The 29e edition of Teachers’ Week ends today. Its theme this year was: “Every day, we measure the importance of your role. I have tremendous admiration and appreciation for teachers — I think and hope it’s common knowledge. They are for me, as Bertrand Russell said so well, guardians of civilization.
Every year, during this week, I have a tender thought for the formidable and very young French teacher who taught me in Senegal. He taught all primary classes at the same time and he performed miracles! He was an illustrious representative of these hussars of the Republic trained in the demanding school of Ferdinand Buisson, the author of an essential Dictionary of pedagogy (I still consult him sometimes) and the father of the Secularism Act of 1905.
But before any call to celebrate, I like to remind myself of the crucial distinction between ends and means. Ends tell us what we want to value and why; the means tell us how we intend to go about doing this.
Ends and means
Take, for example, the seven-point plan just announced by the new Minister of Education. There are many beautiful goals that no one will refuse to try to achieve, but, alas, few concrete means of doing so. We’ll see what they tell us about it.
As far as teachers are concerned, their role, as we are emphasizing this week, is of course important and we know some of the essential ways to make their work easier and more pleasant. In particular, better working conditions are part of it: help for children in difficulty; less crowded classes; better wages; And so on.
But what is the purpose of all this?
My response is that we must collectively value teachers because they pass on to the younger generations important knowledge through which they will, ideally, become autonomous individuals and full-fledged citizens. A teacher does all of this and embodies it. Knowledge is in him or her, rich and alive, embodied, made desirable. It is valued in itself for what it is and for the pleasures that we do not know without it, that it provides.

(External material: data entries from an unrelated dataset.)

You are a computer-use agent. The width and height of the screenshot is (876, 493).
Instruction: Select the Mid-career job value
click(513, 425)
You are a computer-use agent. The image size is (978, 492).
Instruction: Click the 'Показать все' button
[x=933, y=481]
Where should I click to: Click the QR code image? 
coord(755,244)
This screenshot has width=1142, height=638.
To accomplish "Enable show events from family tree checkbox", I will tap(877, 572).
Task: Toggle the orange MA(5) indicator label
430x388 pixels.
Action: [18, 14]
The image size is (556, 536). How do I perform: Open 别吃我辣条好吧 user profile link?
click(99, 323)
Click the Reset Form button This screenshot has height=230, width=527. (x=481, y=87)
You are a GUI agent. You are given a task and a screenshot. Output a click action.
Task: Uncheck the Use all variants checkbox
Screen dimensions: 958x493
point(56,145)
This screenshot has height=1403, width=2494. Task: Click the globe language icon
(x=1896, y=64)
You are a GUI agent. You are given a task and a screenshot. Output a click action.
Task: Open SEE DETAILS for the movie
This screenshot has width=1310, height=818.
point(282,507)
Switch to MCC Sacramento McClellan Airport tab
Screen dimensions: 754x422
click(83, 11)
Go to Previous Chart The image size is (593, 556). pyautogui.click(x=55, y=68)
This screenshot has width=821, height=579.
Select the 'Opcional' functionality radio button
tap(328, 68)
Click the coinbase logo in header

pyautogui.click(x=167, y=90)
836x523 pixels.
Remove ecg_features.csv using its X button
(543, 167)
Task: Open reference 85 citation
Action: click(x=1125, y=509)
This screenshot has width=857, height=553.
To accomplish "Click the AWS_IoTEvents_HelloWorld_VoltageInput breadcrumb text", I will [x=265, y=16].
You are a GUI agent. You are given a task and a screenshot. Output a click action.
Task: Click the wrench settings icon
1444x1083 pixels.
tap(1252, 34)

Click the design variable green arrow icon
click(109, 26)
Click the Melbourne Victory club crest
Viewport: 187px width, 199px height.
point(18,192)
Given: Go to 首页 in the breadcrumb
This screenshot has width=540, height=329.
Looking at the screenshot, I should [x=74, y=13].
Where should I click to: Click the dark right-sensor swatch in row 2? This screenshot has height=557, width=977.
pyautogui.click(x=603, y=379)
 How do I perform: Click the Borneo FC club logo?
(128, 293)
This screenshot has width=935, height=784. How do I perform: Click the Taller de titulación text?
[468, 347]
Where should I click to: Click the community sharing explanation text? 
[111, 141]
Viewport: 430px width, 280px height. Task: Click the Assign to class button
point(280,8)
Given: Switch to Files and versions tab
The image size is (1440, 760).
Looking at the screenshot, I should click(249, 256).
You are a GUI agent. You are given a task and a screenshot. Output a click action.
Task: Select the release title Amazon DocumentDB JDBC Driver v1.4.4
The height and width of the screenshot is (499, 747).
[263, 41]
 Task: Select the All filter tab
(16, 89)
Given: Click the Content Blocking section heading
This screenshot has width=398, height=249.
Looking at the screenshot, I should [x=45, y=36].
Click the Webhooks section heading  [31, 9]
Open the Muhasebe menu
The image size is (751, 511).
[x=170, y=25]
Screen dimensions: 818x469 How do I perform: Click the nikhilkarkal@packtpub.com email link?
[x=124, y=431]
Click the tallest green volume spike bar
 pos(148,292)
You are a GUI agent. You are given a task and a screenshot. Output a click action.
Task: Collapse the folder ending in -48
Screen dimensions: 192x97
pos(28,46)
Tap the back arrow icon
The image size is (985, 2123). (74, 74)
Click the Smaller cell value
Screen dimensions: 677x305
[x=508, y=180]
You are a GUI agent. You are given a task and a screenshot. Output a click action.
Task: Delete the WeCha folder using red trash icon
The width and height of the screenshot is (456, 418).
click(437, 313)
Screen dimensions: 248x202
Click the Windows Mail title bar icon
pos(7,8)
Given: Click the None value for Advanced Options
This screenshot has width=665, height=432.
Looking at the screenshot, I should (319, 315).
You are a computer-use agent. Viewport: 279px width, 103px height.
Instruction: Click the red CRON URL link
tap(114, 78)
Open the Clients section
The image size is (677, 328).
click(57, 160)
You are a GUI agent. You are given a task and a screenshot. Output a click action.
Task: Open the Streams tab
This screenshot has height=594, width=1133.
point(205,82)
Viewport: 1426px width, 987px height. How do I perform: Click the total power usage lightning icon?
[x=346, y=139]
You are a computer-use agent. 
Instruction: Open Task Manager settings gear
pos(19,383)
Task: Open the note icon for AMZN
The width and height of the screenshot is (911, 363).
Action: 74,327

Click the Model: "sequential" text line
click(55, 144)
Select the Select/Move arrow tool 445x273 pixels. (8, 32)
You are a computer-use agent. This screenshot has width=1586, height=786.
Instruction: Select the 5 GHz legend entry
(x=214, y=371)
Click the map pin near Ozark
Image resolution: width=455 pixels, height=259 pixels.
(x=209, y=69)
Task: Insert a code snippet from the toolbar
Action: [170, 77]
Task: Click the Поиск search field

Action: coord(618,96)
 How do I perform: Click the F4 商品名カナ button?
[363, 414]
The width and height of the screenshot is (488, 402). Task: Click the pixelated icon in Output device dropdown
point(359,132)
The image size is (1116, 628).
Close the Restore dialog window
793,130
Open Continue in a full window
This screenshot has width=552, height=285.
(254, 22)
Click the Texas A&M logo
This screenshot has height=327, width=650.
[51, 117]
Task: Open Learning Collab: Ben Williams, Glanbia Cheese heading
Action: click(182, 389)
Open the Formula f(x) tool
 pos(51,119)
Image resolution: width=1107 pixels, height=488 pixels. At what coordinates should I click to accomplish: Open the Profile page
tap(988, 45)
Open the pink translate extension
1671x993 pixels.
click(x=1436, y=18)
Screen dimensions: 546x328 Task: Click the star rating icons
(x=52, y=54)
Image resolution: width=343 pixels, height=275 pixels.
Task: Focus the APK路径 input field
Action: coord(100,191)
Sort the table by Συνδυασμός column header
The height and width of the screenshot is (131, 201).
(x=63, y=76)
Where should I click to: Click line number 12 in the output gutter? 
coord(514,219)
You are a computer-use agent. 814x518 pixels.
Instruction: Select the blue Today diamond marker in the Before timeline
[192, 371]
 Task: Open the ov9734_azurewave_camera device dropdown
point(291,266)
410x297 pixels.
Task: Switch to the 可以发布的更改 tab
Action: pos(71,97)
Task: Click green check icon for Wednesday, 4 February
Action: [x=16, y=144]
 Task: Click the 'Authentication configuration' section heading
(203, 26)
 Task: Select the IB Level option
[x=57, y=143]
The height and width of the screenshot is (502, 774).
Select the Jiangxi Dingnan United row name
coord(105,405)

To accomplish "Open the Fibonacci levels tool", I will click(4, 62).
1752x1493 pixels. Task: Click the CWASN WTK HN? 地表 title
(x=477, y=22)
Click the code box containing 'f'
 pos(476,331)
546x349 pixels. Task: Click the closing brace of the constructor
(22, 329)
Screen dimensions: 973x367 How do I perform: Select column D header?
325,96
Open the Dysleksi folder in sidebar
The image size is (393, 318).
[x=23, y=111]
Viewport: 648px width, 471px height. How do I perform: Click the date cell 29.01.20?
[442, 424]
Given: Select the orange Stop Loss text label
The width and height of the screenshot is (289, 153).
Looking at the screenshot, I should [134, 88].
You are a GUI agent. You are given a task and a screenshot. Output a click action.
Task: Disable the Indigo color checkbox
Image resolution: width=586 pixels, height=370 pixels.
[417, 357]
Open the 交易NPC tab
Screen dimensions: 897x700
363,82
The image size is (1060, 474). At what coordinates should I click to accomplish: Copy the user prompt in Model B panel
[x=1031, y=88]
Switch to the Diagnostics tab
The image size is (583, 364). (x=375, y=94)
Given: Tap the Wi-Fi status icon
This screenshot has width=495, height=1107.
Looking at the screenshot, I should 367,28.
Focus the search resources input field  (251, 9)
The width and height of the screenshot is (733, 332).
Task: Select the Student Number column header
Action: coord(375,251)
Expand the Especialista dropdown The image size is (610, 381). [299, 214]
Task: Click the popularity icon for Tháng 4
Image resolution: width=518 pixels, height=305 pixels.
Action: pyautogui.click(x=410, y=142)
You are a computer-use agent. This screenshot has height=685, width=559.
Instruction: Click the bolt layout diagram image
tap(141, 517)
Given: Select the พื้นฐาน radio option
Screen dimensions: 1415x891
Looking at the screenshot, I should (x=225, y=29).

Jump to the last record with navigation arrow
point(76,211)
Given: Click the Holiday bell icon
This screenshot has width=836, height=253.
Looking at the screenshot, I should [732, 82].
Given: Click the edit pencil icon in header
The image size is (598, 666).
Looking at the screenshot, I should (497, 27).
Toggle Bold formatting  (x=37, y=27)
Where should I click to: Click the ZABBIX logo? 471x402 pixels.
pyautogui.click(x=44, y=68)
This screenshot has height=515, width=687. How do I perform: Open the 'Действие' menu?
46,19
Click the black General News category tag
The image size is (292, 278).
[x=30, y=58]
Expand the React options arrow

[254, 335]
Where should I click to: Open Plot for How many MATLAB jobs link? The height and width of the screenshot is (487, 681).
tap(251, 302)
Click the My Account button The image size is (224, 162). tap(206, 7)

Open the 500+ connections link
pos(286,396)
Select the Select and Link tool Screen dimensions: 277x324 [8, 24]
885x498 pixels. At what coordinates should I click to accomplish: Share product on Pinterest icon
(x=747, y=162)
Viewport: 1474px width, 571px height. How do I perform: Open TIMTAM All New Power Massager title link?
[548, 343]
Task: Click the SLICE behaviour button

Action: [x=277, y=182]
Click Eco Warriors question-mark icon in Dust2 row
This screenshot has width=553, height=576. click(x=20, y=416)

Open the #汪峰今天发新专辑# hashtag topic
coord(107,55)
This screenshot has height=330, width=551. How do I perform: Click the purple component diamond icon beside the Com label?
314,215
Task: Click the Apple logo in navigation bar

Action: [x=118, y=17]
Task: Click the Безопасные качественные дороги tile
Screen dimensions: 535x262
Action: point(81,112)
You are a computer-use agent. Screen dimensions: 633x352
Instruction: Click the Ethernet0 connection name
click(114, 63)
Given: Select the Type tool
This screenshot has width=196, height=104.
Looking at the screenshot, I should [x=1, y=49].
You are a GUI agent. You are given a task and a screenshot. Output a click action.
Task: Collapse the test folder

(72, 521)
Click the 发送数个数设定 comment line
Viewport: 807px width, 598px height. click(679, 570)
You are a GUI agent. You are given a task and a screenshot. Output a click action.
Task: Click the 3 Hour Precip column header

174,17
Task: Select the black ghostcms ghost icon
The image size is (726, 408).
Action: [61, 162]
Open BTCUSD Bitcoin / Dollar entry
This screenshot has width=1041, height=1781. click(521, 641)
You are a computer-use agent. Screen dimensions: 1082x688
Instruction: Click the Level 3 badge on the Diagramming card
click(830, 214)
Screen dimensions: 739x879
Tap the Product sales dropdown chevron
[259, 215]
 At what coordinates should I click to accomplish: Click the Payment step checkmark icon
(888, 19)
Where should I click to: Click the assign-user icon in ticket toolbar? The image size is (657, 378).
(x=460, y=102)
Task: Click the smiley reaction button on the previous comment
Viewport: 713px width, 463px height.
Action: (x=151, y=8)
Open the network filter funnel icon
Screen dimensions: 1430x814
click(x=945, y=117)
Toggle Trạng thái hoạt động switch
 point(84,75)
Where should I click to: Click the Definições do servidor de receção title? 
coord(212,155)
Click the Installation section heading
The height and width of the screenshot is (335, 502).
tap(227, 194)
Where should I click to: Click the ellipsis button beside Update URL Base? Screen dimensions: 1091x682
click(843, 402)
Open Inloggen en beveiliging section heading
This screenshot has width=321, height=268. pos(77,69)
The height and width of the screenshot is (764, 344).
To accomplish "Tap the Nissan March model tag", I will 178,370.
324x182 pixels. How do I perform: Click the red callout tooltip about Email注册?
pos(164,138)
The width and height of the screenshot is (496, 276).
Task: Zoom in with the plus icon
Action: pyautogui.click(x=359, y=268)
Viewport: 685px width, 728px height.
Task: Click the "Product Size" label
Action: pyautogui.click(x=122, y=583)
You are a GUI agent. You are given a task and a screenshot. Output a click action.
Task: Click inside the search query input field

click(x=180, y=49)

I sometimes fear that we are not up to all that entails.
A certain utilitarian vision of knowledge is very present here as elsewhere. The use of the private network, as a means of easier access to profitable routes subject to quotas, is one manifestation of this. If we really valued knowledge itself and really wanted everyone to have access to it, we would certainly take certain measures here.
University life itself has not been spared, as shown by so many examples of the questionable links between research and funding, and as shown also by the presence of so many ideological blinders and censorship within of what should be the temple of knowledge.
In education itself, always at the university, the fact that for so long we have forbidden rapid access to the profession to people possessing real and essential disciplinary knowledge has always seemed to me to be the height of the scale of the negation of the intrinsic value of knowledge. How disturbing it has always seemed to me that in education, falsehoods are taught to future teachers (the thing is, alas, documented) and that the evidence has so much difficulty in giving it its rightful place.
All of this can also be found in the relationship to knowledge found within our society in the broad sense of the term. You certainly have examples in mind: these absences of nuance, these a priori certainties of knowledge…
I have just read the beautiful book of memoirs by Lise Bissonnette, made up of interviews with Pascale Ryan. She says there, on this subject, things which seem to me very correct.
Listen to her say her discomfort in front of these “new prescribers of good correct thoughts which are now rampant in circles which think themselves progressive”. Or deplore “the need to make room for laughter in all exchanges” or how we have “trivialized far too much a profession where continuous and rigorous information would still command the very first rank”. And talk about these “ideological quarrels, which are multiplying in the United States and which are infiltrating here as in Europe” and which “are unbreathable”.
But let’s go back to one aspect of the Drainville plan.
I would dream that at the end of this Teachers’ Week, we will be told, concretely, how we will put in place what will make it possible to train teachers in an excellent way in one year. I repeat: we are living through a national tragedy, and the increasing resignations are making it even worse.
So, concretely, who will take charge of this training and will be responsible for it? What will we teach there? How will we ensure the quality of the training given? Measure it? Follow up?
The intended ending is beautiful. Tell us exactly how we will achieve it.
For my part, I have put forward concrete proposals on this subject.